Apakah sistem pengajaran yang lebih hanya ada
di kota? Lantas, bagaimana nasib adik-adik saya yang tidak bersekolah di daerah
kota? Saya iri mendengar cerita teman saya kemarin tentang pembelajaran yang ia
dapatkan di sekolahnya yang berada di kota.
Mungkin bukti ini yang telah saya temui
berdasarkan pengalaman pribadi dan teman saya bisa menjadi penguat akan tulisan
artikel prof. Chaedar yang mengatakan minimnya literasi pada kehidupan bangsa
kita.
Dengan melihat realita yang ada saat ini,
hendaknya kita (saya dan teman seperjuangan) di Fakultas Tarbiyah bisa menjadi
guru yang mengindahkan literasi pada tingkat SLTP dan SLTA, agar akan ada
banyak pembaharuan ilmu di kalangan umat manusia khususnya de negara kita ini.
Berbicara tentang tulisan, tentu sangat
berhubungan dengan siapa penulis dan pembaca dari tulisan tersebut. Dari
artikel Prof. Chaedar pula kembali mengiyakan tentang kekuatan seorang penulis
dan ketidakberdayaan seorang pembaca, mungkin kata tersebut sangat dramatis
karena berkaitan dengan kenyataan pula yang memang seorang pembaca merasa
dirinya bukanlah pembaca yang baik dan merasa tulisan yang ia baca bukan untuk
dirinya, tidk tepat ia baca, entah mengapa hal itu juga saya rasakan.
Seringkali saya berfikir “buku ini tidak tepat diberikan kepada saya, saya
tidak faham akan makna yang terkandung di dalamnya, dan ini buku berlevel
tinggi, sementara saya bukanlah seorang kutu buku.” Tetapi jika saya terus
seperti ini, maka banyak sekali buku yang saya tinggalkan. Mungkin salah satu
solusi jika kita mengalami hal seperti ini, hendaknya membaca ulang, hingga
berulangkali sampai kita memahami makna dari tulisan tersebut.

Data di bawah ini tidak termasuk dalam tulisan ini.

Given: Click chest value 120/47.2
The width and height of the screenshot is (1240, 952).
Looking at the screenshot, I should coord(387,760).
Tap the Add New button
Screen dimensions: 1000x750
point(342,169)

Salah satu ungkapan yang hendaknya kita
garisbawahi yaitu “ketika kamu tidak mengerti tentang apa yang kamu baca, apa
alasanmu?” dan jawaban yang dihadirkan oleh serang ‘critical reader’ seperti
yang ditulis di artikel yaitu “seorang penulis tidak memiliki cukup kemampuan
untuk mengangkat makna dan ide kedalam tulisan untuk menjamu pembaca”. Namun,
tidak sependapat dengan apa yang ada di benak saya, karena bisa jadi saya belum
termasuk kepada ‘critical reader’ dan juga saya tidak menemukan alasan jika
saya turut mengiyakan jawaban di atas. Ketika saya dihadapkan pada pertanyaan
seperti pertanyaan di atas, jawaban yang saya suguhkan mungkin terlalu merendah
karena memang inilah yang saya alami, saya lebih kepada mengakui kualitas membaca
saya yang tidak sepadan dengan kualitas dari penulis yang dituangkan ke dalam
sebuah tulisan.
Dapat disimpulkan, bahwa ke literasi an bangsa
kita ini kurang diindahkan yang berefek pada sistem kependidikan siswa. Apa
yang seharusnya dirubah? Dari sistem pembelajaran anak yang mengutamakan
keaktifan dalambersosialisasi itukah yang harus dikurangi atau bagaimana, yang
jelas memang benar adanya jika anak-anak saat ini tidak ditekankan pada
kegiatan menulis. Menurut saya, sejauh yang saya ketahui ukuran anak yang
pintar berbicara sehari-hari itulah yang dianggap anak yang pintar dan aktif,
tapi mungkin tidak disadari bahwa sudahkah ia bisa mengembangkan keaktifannya
ke dalam berbagai hal yang berpengaruh positif pada pengetahuannya. Inilah yang
penting kita renungkan untuk bisa mengajarkan lebih dari apa yang telah
diajarkan oleh guru paa anak-anak saat ini. semuanya kembali kepada kita,
dimulai dari diri kita untuk bisa menjadi generasi yang berkualitas dan bisa
menuangkan apa yang kita ketahui ke dalam tulisan.